Variety speaks with Erin Levy, who calls Peggy the show’s female lead because her career rise was “amazing, and it’s her story and Elisabeth Moss’ performance that suck you in and make you feel like she’s on par with Don.”

• Speaking with Refinery29, Alison Brie explains why she enjoyed Trudy’s ending: “It was nice to see her empowered, but ultimately, especially in this last season, we got to see that Trudy is not very happy as a single mom. All her ambition lay in her marriage.”

• Elisabeth Moss talks on TODAY about her new movie Queen of Earth, saying, “It’s pretty out there. It’s one of those things that I feel I’m extremely proud of and I love it, but I have no idea if anyone else will.” Entertainment Weekly has “the opening, expletive-featuring, scene from Queen of Earth.”

Entertainment Weekly asks Elisabeth Moss about the misery endured by her Queen of Earth character, to which she replies that “playing happy characters is very boring. I don’t want to play the high points! It would be annoying. To see people succeeding all the time? Who wants that?”

• Reviewing Queen of Earth, Slate says that Elisabeth Moss “unleashes the most vigorous, visceral performance of her career.”

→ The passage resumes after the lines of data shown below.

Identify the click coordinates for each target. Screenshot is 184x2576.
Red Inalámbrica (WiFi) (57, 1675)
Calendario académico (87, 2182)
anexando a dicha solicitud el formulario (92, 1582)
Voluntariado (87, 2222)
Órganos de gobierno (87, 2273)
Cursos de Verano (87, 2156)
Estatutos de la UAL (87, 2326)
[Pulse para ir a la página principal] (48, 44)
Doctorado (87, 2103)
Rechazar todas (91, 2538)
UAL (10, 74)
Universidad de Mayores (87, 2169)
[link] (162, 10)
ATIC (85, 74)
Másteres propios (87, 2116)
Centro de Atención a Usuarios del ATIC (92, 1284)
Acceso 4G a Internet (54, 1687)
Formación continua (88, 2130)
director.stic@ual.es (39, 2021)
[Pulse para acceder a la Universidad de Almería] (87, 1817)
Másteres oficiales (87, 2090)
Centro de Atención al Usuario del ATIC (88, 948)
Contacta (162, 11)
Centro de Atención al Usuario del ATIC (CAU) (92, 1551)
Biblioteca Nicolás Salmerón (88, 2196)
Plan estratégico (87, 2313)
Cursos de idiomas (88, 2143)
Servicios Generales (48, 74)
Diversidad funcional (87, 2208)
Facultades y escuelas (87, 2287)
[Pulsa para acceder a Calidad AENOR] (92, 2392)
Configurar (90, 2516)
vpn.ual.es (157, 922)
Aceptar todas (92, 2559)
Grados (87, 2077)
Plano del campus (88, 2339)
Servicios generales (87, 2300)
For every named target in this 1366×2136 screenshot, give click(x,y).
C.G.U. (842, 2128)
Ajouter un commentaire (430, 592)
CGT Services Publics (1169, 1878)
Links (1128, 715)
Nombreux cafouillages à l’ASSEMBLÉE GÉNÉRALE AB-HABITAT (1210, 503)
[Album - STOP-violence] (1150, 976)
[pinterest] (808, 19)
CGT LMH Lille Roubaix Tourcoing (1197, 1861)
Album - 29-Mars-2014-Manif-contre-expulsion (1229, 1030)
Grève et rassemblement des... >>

Deadline reports that Matthew Weiner will participate in a conversation about serial storytelling and his career at next month’s Toronto International Film Festival.

Eater credits Don for changing cocktail culture in the series premiere by ordering an Old Fashioned, noting that “the cocktail he orders, then generally unknown to most drinkers, begins a slow creep into bars across the country.”

Just Jared has a clip of Christina Hendricks in the next episode of Comedy Central’s Another Period.

LA Confidential interviews Janie Bryant, who discusses her collaboration with Black Halo’s Laurel Berman: “We connected on what we love about fashion and how we’re both super detail-oriented and meticulous about things fitting perfectly.”

Fashionista has more from Janie Bryant on her current and future projects, including designing the staff uniforms for the fall reopening of Washington, D.C.’s The Watergate Hotel (and how “being immersed in the 1960s and the formality of that period for the service industry — that was very inspirational for me”).

• The Asbury Park Press talks to Kiernan Shipka, who says that costumes are “so transformative and so key for me because I truly feel like the character when I’m in their shoes, literally.”